• [Task objective]
Please copy every line of the data in which the string "icon" appears.

• [Materials provided]
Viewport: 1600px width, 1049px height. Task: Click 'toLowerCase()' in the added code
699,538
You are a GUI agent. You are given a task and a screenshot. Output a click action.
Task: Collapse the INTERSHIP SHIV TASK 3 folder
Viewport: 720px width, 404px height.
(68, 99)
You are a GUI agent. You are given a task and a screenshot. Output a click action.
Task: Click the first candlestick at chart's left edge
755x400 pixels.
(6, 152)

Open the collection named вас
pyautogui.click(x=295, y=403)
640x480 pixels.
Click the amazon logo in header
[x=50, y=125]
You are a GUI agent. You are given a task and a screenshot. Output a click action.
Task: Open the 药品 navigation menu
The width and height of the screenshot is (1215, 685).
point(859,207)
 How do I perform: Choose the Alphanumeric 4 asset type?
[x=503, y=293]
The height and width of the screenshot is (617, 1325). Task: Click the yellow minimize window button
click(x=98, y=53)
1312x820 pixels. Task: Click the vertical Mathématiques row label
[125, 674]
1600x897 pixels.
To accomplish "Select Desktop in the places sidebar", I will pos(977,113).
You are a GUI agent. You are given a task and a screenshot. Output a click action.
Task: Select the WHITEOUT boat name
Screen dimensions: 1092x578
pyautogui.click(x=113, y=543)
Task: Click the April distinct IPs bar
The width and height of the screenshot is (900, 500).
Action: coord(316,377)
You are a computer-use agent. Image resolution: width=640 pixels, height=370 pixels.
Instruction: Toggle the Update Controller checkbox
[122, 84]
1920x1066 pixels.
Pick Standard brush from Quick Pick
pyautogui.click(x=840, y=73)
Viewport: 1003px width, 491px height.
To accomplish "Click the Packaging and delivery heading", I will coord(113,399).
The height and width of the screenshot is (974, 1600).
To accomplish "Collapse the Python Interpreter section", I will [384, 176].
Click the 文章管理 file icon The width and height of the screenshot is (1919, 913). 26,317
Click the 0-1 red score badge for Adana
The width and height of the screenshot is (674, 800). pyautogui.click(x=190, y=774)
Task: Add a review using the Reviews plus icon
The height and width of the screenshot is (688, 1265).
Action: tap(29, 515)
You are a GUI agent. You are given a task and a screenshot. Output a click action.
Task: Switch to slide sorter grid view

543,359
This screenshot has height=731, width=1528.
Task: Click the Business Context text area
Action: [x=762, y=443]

• [Answer area]
Click the 文章管理 file icon The width and height of the screenshot is (1919, 913). 26,317
Task: Add a review using the Reviews plus icon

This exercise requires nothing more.